On substrates, we kept 32 ECT for standard kits and reserved 44 ECT for heavy‑duty SKUs. Tape selection was a mini R&D sprint: hot‑melt vs acrylic, BOPP thicknesses, core sizes, and unwind specs. After humidity chamber tests, the team locked a hot‑melt adhesive grade that earned the internal nickname “the best packing tape for moving boxes” because it held under 70–85% RH and didn’t shred during fast application.
To de‑risk the switch, UrbanShift trialed a bundled buy with test lots, partially offset by papermart coupons they had from a prior sourcing event. That shaved 8–12% off the initial evaluation batch and let the ops team stress‑test without triggering budget alarms. We also added a simple spec sheet for operators: tape dwell time, rub‑downs per seam, and label placement zones to avoid flap crush.
Pilot Production and Validation
The pilot ran ten days at the Johor Bahru line. Three kit SKUs, two corrugated grades, and two tape formulas faced the same regimen: RH at 70–85%, stack tests four‑high for 48 hours, and random transit via the least forgiving courier lane. Pass rates for seal integrity landed at 98–99%, up from the low 90s. Color checks on incoming tape held ΔE ≤ 3, which eliminated the obvious panel‑to‑panel orange drift customers noticed in photos.
“Changeovers got less chaotic,” Aini, the line lead, told us. “We cut roll swaps and width changes, and the new label presets mean fewer test pulls.” On the clock, changeovers now take 12–15 minutes less per shift. That margin let the team cope with last‑hour spikes without overtime.

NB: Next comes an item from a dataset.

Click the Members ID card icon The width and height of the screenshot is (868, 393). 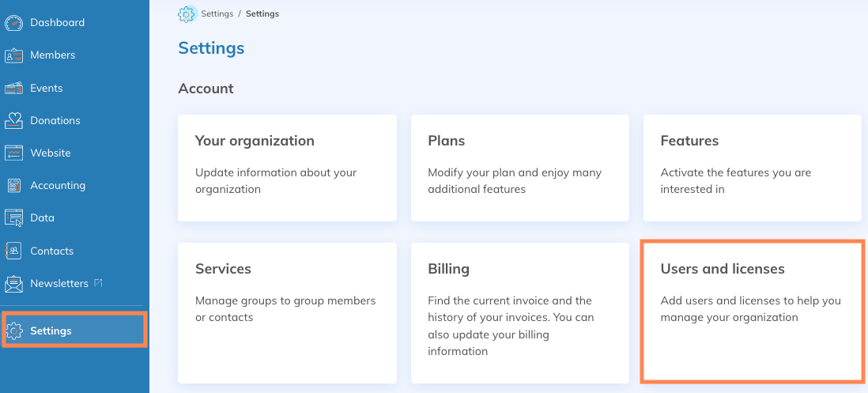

There was a trade‑off though: heavier 44 ECT kits met the spec but nudged shipping costs, so the SKU matrix was updated to limit 44 ECT to truly heavy bundles.
Quantitative Results and Metrics
Fast forward six months, and the line tells a steadier story. FPY moved from about 86% to 94%. Throughput rose from roughly 190 to 225 kits/hour on standard shifts. Waste on corrugated dropped into the 4–5% band, down from 8–10%. Energy per pack trends 5–8% lower due to fewer reruns and test pulls. CS tickets about re‑taping fell by 60–70%, and the color complaints virtually disappeared once ΔE stayed tight around target. Payback on the packaging changes landed inside a 6–8 month window.
Based on insights from papermart projects with other e‑commerce brands, UrbanShift also kept its content play alive. Their guide on “how to get free boxes for moving” now sits alongside a clear comparison of kit options—so budget movers know when to reuse, and when the best value moving boxes beat scavenging. That transparency actually increased trust, which mirrors what we’ve seen elsewhere in Asia.
Is it perfect? No. Monsoon weeks still test the lanes, and the ops team watches adhesive performance like hawks. But the combination of Digital labels, flexo‑printed tape, and a disciplined substrate choice gave UrbanShift room to grow without new floorspace. For us, the lesson sticks: pick the right technology for the run length, write specs operators can love, and keep color honest. That’s the practical path we’ll keep recommending at papermart.